(Assigned task)
Return each line of the data below that contains the string "agent".

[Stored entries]
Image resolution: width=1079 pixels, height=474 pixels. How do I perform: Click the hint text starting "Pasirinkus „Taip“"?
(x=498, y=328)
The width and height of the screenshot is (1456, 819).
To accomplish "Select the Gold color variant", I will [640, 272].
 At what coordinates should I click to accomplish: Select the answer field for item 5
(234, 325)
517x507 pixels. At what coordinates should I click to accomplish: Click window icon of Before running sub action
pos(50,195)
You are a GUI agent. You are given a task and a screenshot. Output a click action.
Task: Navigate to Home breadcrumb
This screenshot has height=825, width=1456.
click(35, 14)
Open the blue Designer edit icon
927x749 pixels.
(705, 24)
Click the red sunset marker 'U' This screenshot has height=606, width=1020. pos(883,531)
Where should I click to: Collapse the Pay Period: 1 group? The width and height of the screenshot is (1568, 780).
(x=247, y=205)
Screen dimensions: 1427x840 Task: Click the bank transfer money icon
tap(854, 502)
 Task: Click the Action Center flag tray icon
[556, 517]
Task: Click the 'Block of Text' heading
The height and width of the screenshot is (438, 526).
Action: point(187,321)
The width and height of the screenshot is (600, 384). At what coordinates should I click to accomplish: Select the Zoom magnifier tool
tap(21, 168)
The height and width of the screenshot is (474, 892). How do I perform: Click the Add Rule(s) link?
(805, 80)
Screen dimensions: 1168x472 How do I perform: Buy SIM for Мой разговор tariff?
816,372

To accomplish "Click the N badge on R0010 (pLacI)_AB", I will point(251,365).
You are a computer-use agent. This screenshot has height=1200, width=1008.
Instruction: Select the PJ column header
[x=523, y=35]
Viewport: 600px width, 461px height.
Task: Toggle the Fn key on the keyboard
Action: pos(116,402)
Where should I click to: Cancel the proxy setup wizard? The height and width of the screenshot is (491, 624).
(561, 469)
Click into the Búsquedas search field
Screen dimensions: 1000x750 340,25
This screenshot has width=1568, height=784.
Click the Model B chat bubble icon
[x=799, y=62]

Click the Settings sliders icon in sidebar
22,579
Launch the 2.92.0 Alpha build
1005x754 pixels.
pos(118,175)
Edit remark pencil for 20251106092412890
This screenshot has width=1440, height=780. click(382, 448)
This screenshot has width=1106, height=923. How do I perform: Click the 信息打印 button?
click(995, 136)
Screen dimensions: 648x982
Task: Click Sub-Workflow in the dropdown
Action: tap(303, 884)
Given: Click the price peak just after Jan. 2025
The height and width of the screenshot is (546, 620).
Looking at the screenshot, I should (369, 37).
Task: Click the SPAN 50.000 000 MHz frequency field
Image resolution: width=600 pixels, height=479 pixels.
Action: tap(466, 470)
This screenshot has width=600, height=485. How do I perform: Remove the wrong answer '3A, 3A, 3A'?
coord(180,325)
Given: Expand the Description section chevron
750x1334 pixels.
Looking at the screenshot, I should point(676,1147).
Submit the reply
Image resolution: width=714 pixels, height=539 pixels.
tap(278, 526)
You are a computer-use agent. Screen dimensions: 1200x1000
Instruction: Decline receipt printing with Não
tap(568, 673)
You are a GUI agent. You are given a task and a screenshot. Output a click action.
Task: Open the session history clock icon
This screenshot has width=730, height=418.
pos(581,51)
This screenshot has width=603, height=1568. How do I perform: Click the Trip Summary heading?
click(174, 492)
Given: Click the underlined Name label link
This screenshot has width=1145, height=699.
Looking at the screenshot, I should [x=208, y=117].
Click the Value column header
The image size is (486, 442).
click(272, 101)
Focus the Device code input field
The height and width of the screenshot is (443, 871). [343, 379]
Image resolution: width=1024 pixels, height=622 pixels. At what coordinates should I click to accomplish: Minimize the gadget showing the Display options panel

(Answer to this task)
You are a GUI agent. You are given a task and a screenshot. Output a click action.
You are a computer-use agent. This screenshot has height=1200, width=1008.
You are a computer-use agent. Screen dimensions: 1200x1000
You are a GUI agent. You are given a task and a screenshot. Output a click action.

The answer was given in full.